> **EXERCISE TEXT**
/---
COSTA MESA -- Hillgren Square is getting a $12-million make-over, the

owner announced Tuesday.

The East 17th Street square, which includes Mi Casa Mexican

restaurant, Garduno’s Express Cuisine and Celestino’s Quality Meats, will

be remodeled with gabled slate roofs, pitched copper-clad steeples,

repaved and re-striped parking areas, a promenade set off by concrete and

stacked stone columns, colorful awnings and landscaping.

The goal will be to create a more upscale center, said Peter

Desforges, owner of the center and president of the Wohl Investment Co.

“It’ll be much more attractive than the existing center, and it will

add a better-quality tenant to the neighborhood there to complement some

of the existing tenants we have,” Desforges said. “We have . . . local

favorites everybody loves, but we also have some more thrift-shop-like

stores that are not in keeping with the image we perceive the street to

be turning into.

Many of the older centers along East 17th Street also will be improved

over time, Desforges added.

“The street draws from high-income demographics in Newport Beach,

Corona del Mar and the Balboa Peninsula, so it can support higher-end

tenants and the rehabilitation that goes along with that,” he said.

Ed Fawcett, president and chief executive of the city’s Chamber of

Commerce, said the renovation, which began more than a month ago, is

much-needed.

“The building was old and dated,” he said. “It’s a rehabilitation that

is very needed to bring it up to more current standards for a more

contemporary period. It will bring the center more in line with what

you’ve seen at the Ralph’s Center, the K-Mart center on Harbor Boulevard

and some of the other rehabilitations around town.
\---
> **EXCERPTED RECORDS**
/---
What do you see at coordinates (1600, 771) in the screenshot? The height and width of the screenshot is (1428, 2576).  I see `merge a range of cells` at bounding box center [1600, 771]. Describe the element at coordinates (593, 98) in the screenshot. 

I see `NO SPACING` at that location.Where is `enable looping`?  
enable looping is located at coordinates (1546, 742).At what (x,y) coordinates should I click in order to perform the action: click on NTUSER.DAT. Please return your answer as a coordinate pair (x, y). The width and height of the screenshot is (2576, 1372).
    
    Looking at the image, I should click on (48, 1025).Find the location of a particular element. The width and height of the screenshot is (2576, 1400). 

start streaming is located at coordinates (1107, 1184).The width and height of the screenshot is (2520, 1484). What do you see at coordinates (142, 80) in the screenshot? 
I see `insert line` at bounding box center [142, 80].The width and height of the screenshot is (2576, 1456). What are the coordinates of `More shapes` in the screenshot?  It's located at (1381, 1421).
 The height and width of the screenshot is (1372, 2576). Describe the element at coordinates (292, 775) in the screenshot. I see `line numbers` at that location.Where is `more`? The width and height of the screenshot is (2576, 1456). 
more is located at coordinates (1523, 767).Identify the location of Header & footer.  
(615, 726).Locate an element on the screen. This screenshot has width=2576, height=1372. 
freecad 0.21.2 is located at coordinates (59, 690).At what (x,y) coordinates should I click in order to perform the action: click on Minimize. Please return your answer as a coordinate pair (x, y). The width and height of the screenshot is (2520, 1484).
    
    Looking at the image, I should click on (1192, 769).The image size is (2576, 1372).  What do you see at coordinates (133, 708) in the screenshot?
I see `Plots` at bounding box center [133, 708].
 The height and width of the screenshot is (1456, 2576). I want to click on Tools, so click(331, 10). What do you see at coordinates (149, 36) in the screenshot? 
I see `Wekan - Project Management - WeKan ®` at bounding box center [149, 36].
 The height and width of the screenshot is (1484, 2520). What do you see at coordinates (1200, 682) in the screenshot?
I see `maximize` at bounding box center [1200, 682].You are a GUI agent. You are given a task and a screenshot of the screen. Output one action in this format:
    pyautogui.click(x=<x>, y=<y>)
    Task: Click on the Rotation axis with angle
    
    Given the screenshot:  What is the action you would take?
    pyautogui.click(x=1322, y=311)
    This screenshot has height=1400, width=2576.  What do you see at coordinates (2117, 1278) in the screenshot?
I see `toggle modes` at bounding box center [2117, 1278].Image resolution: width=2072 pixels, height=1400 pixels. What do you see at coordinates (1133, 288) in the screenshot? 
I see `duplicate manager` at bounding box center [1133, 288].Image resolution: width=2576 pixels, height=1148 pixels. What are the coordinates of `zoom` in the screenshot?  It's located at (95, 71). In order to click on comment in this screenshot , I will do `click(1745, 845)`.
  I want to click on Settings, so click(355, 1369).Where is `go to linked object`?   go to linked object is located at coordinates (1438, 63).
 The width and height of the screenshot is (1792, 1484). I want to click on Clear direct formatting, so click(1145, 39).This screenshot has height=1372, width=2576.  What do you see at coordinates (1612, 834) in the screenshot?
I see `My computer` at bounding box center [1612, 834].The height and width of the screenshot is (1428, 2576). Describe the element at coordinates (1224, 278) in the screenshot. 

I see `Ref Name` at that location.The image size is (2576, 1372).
\---
Answer these questions from the article on the Hillgren Square remodel.
1. How much will the make-over of Hillgren Square cost?
2. Who owns the center?
3. According to Ed Fawcett, when did the renovation begin?
The records play no part in what is asked here.

> **RESULT OF THIS EXERCISE**
1. $12 million.
2. Peter Desforges, president of the Wohl Investment Co.
3. More than a month ago.